For Logan and Storm though, the home is growing. The Nelson family announced they were expecting a baby boy in November with a due date in the middle of the 2024 playoffs.
“Logan was the one who was really leading the charge on wanting kids,” said Storm as Logan beamed at the thought of fatherhood.
“I think he’ll have a stick or a golf club in his hand like immediately, but if he doesn’t want to play then I’m going to support him in whatever he does want to do,” said Logan. “I do hope he plays a little puck though.”
With ten years in the ECHL under his belt, Logan Nelson is set to play his 500th ECHL game at the end of February in Greenville. While at one point during the summer, the Nelson family considered retirement, Logan found his inspiration to keep grinding through life in AA hockey.
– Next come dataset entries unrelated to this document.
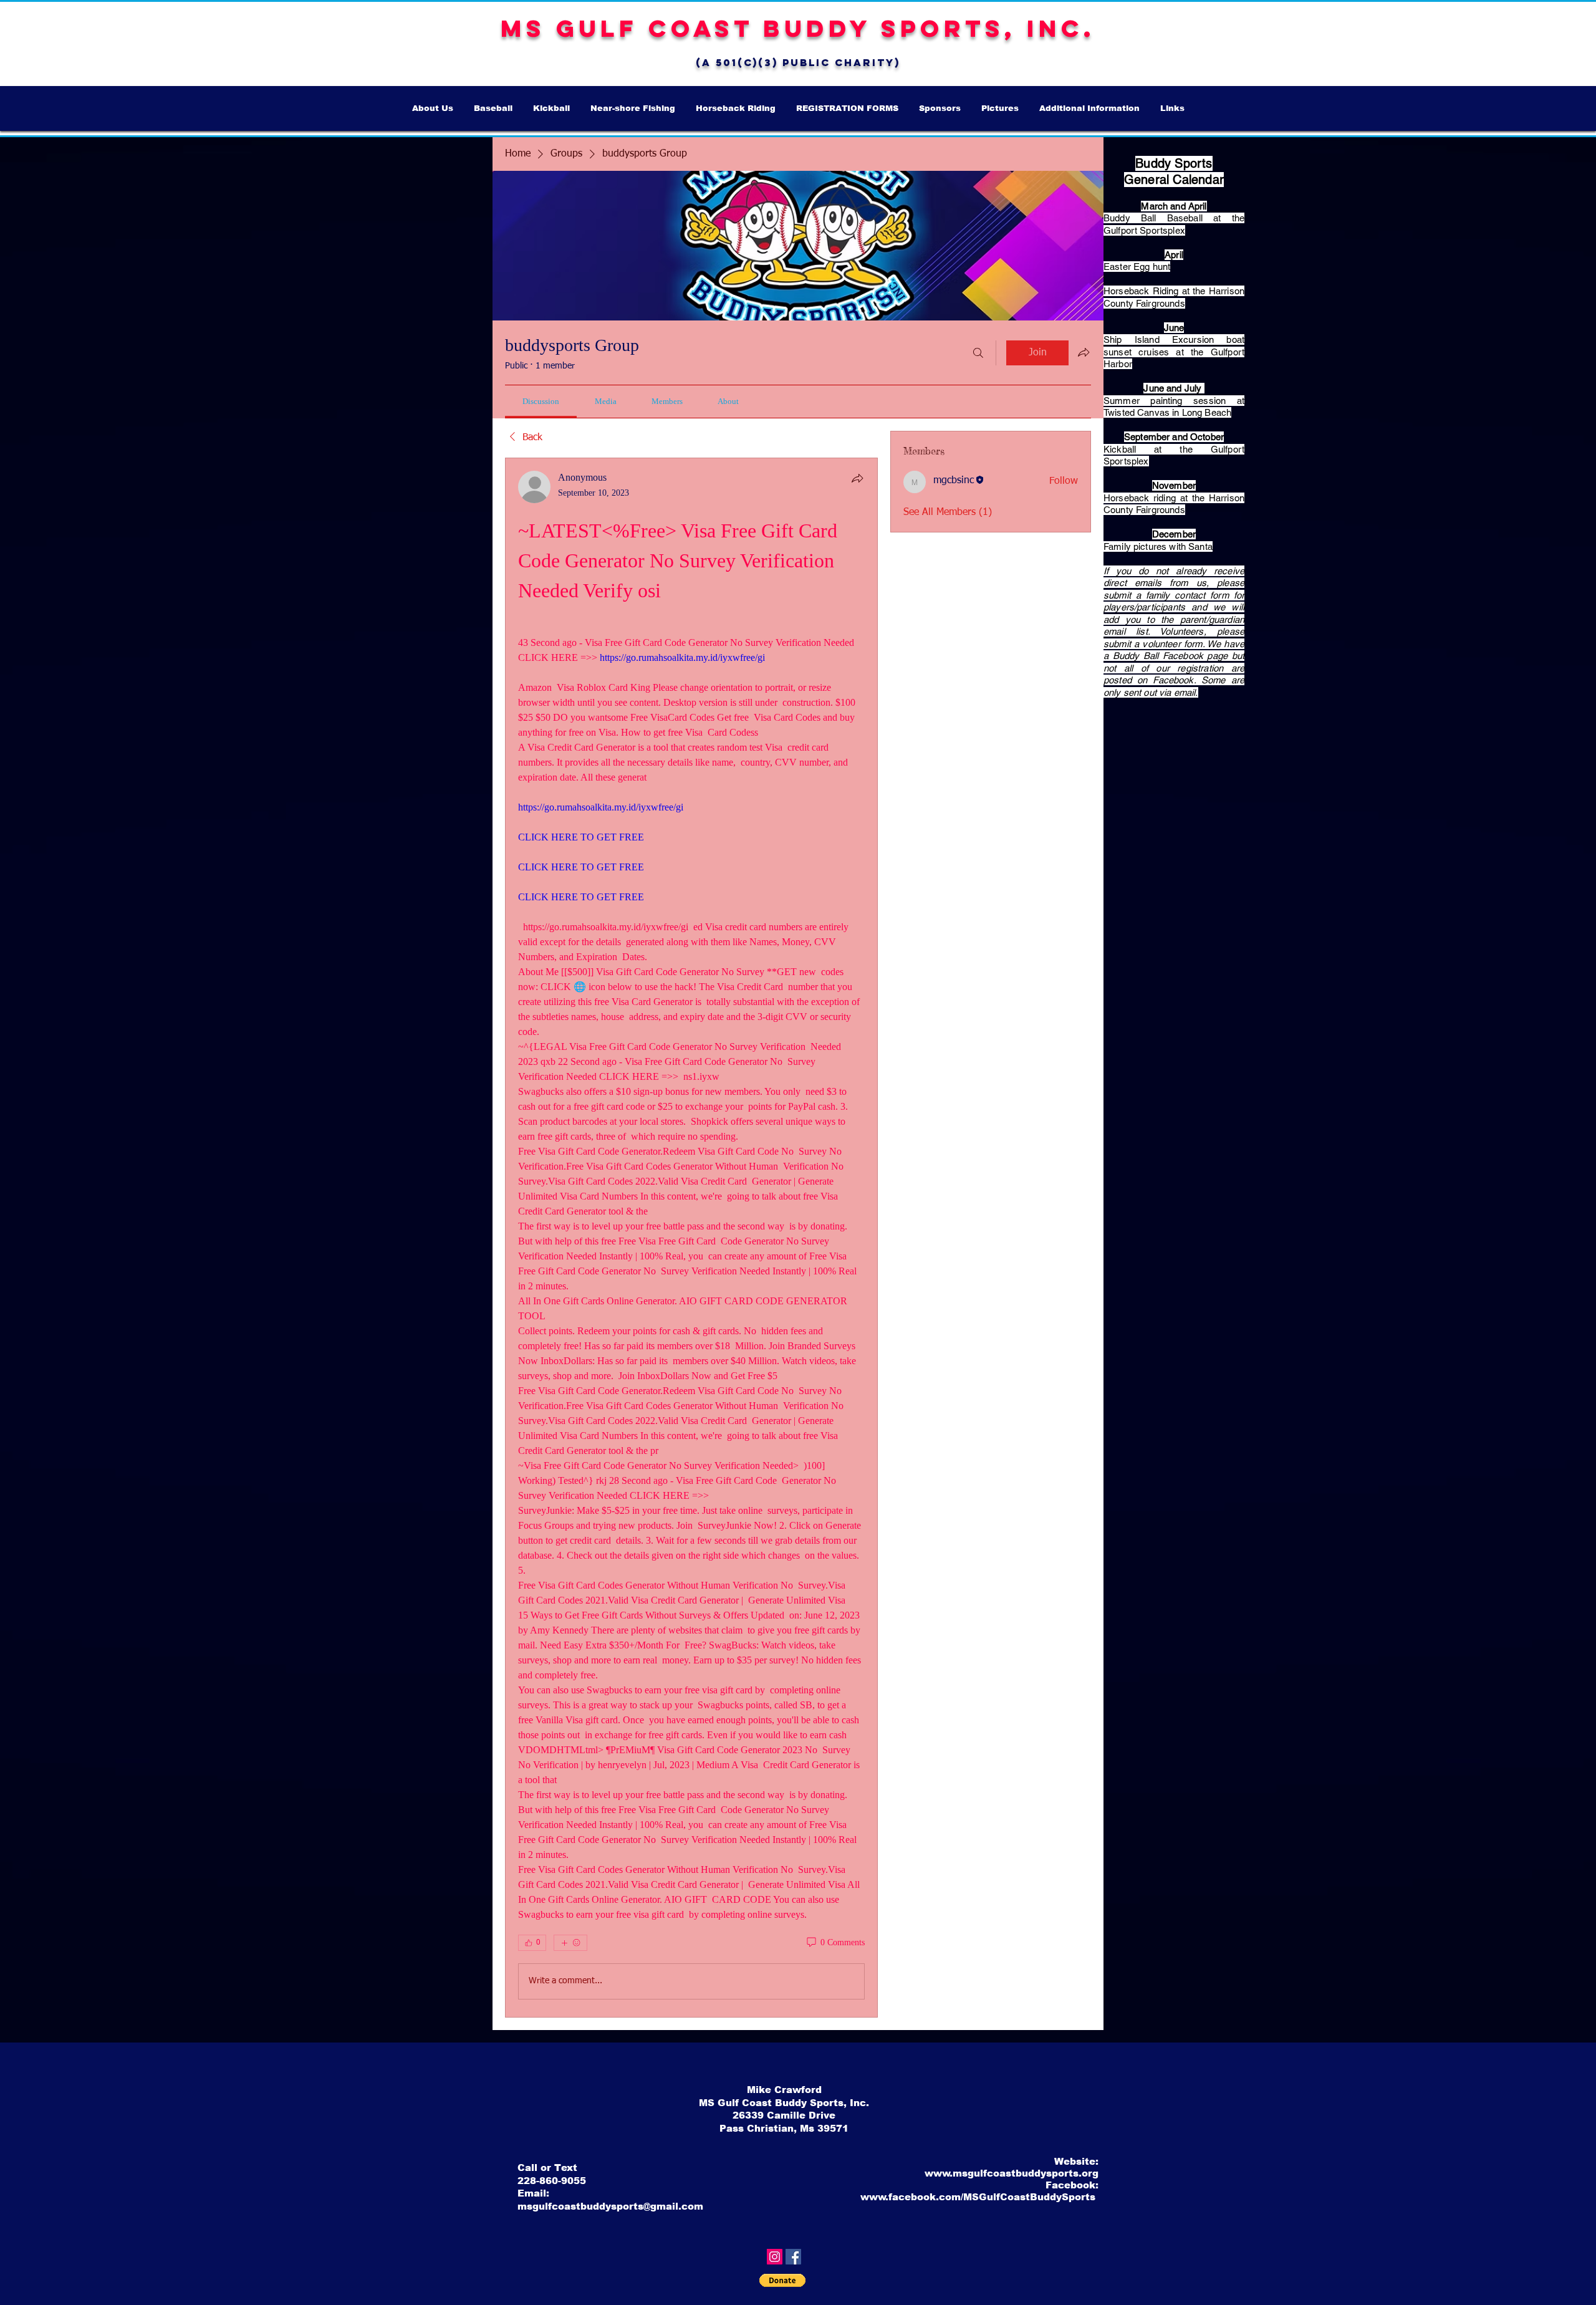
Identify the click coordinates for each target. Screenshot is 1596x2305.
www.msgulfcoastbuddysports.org (1011, 2173)
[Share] (857, 478)
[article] (691, 1238)
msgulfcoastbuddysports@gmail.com (610, 2206)
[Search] (978, 352)
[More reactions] (570, 1943)
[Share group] (1083, 352)
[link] (540, 401)
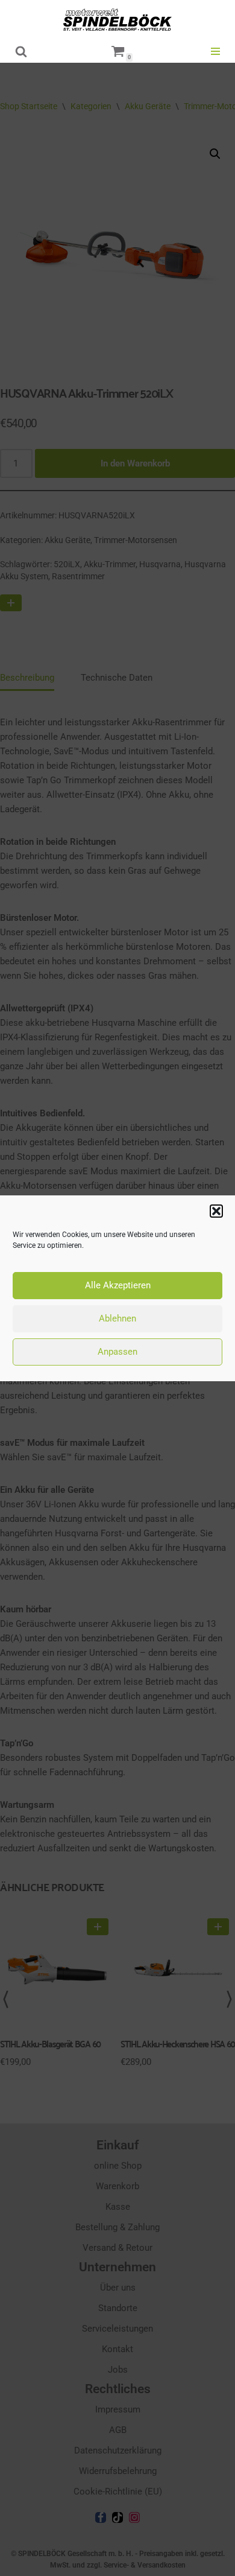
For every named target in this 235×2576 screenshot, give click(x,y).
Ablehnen (117, 1318)
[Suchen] (21, 51)
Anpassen (117, 1351)
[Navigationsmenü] (215, 51)
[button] (216, 1211)
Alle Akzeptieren (118, 1285)
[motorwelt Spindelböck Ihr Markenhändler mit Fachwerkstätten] (117, 19)
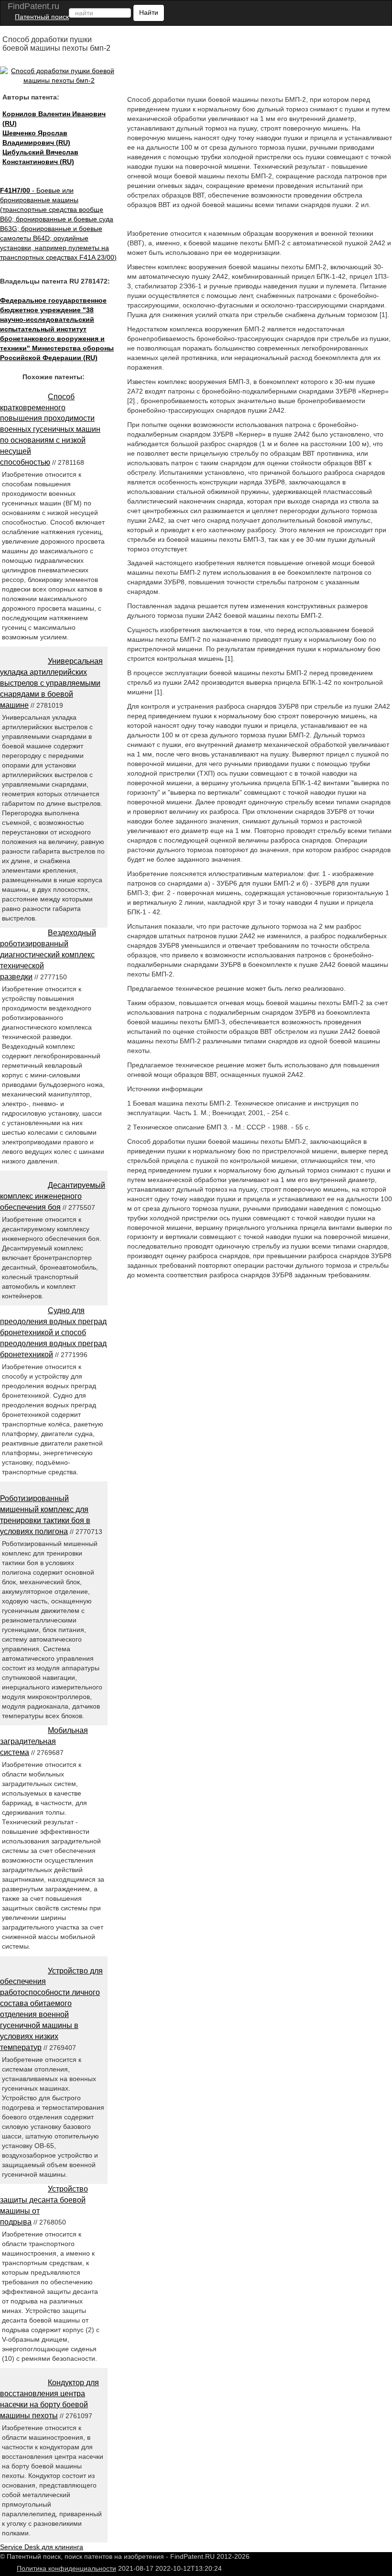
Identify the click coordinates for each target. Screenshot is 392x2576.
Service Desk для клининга (41, 2547)
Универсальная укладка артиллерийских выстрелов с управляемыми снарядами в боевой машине (51, 683)
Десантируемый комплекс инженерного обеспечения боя (52, 1196)
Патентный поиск (42, 17)
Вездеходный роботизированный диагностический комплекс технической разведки (48, 954)
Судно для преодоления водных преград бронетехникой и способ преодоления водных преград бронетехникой (53, 1332)
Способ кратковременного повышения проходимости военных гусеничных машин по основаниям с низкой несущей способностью (50, 429)
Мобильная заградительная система (44, 1741)
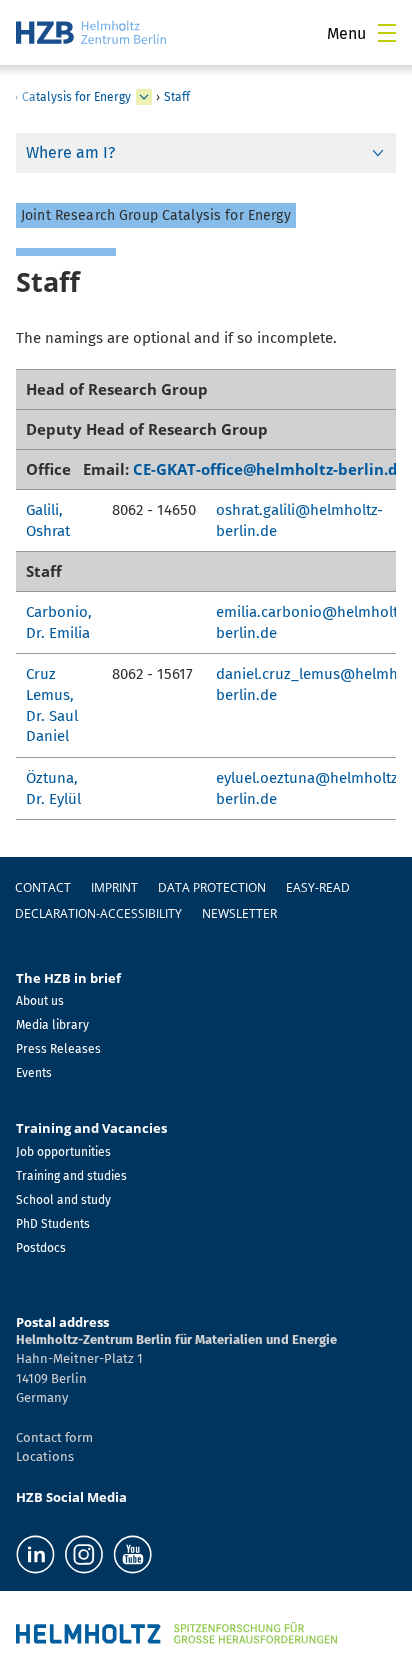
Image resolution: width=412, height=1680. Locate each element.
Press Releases (58, 1049)
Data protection (212, 887)
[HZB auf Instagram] (84, 1554)
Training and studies (71, 1176)
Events (34, 1073)
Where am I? (70, 152)
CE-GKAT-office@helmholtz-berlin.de (270, 469)
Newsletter (239, 913)
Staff (177, 97)
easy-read (318, 887)
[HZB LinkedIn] (35, 1554)
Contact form (54, 1437)
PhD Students (53, 1224)
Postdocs (41, 1248)
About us (40, 1001)
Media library (52, 1025)
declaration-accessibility (98, 913)
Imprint (114, 887)
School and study (63, 1200)
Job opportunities (63, 1152)
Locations (45, 1456)
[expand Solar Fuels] (144, 97)
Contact (43, 887)
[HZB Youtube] (132, 1554)
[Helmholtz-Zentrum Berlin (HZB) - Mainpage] (91, 32)
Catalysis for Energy (76, 97)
“I’ve already played ten years, and I don’t know how many I have left, but I think it’d be cool for little man to see me suit up just one time,” said Logan.
The life of the Nelson family has been tied together through moves, trades, memories, and more with the binding of hockey. While the next chapter of life may be parenthood, it doesn’t mean the hockey chapter is closing.
And whenever it does, you’ll still find the Nelsons out with their two dogs and their son doing what they do best – living life to the fullest.
“I don’t know what I’m going to do after hockey,” said Logan. “But I’ll take that adventure when it comes, I guess.”